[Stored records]
┄┄┄┄┄┄
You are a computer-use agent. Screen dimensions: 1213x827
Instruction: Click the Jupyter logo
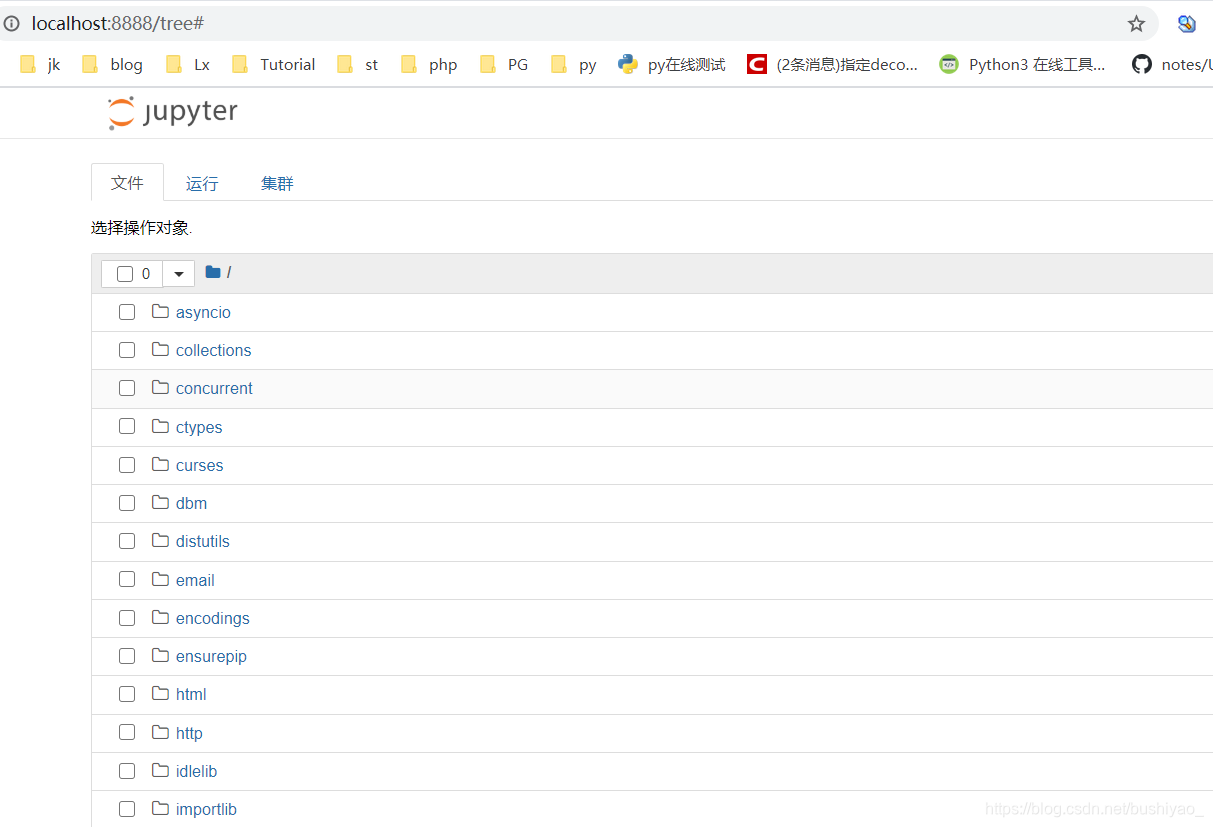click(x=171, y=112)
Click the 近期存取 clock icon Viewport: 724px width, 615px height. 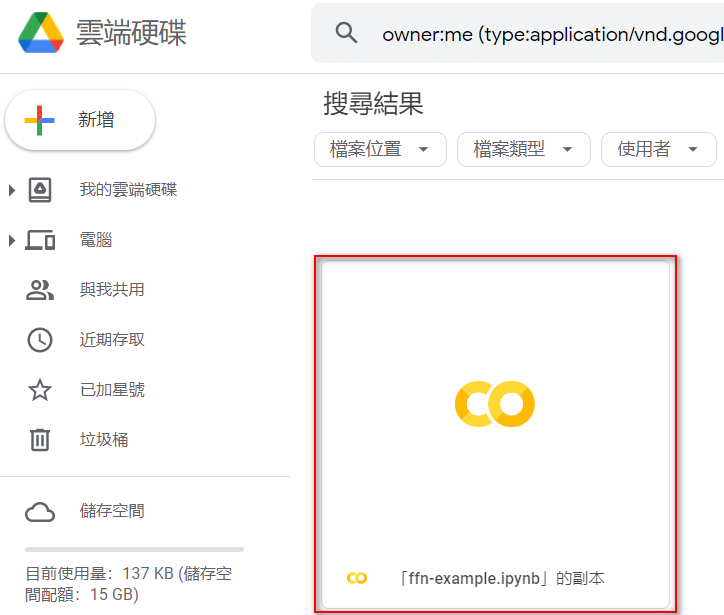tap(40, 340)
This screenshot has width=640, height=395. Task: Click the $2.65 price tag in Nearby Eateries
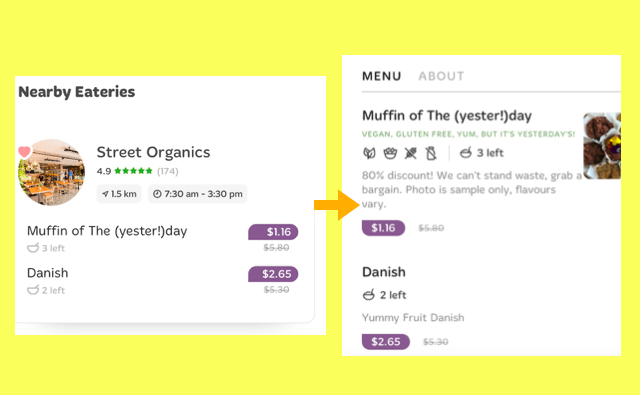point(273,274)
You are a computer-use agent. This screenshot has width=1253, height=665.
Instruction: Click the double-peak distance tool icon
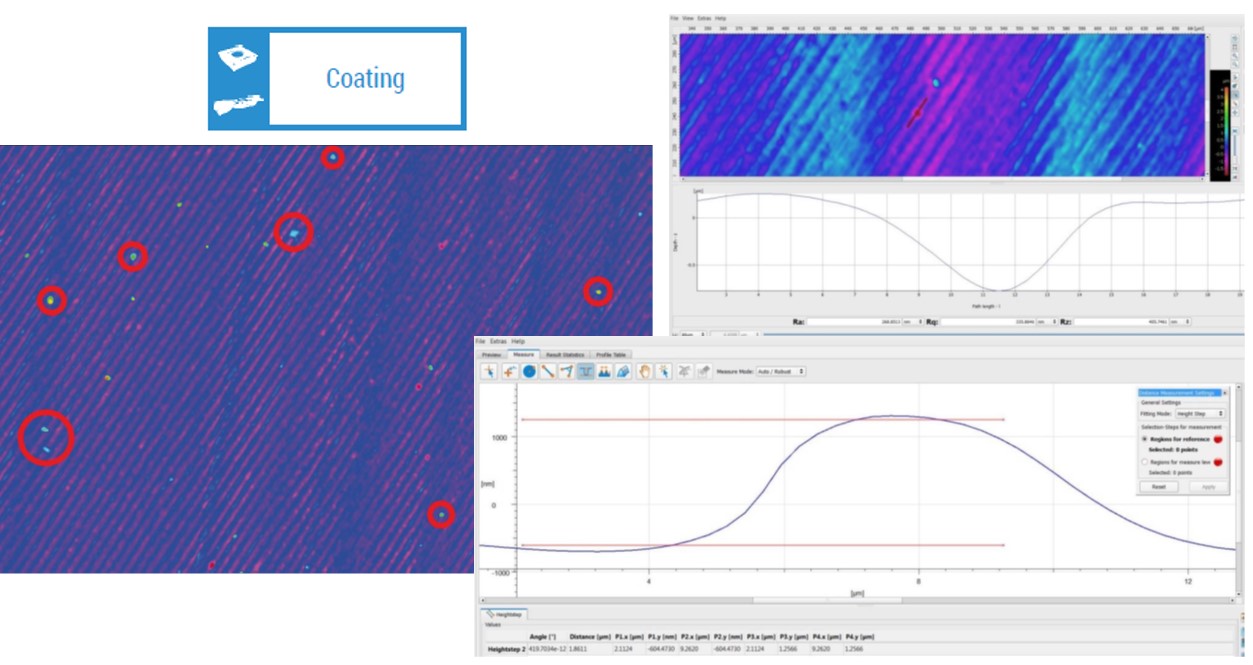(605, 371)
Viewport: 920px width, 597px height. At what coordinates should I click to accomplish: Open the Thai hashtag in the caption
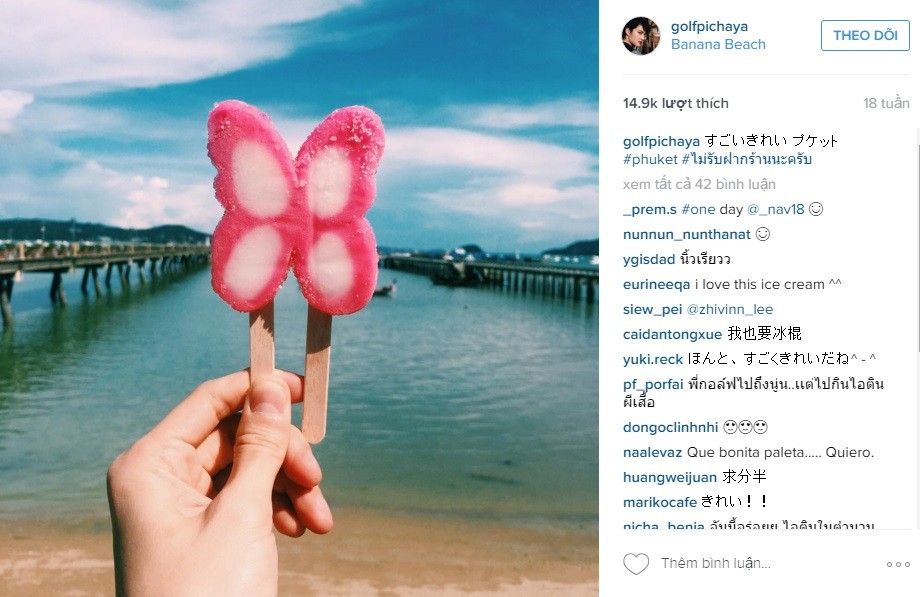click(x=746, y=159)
┄┄┄┄┄┄
WORK TO BE COMPLETED
Single out each line of the records above with the string "agent" in it, and copy it.

SOLUTION FOR THIS TASK
You are a computer-use agent. Screen dimensions: 1213x827
You are a computer-use agent. This screenshot has width=1253, height=665.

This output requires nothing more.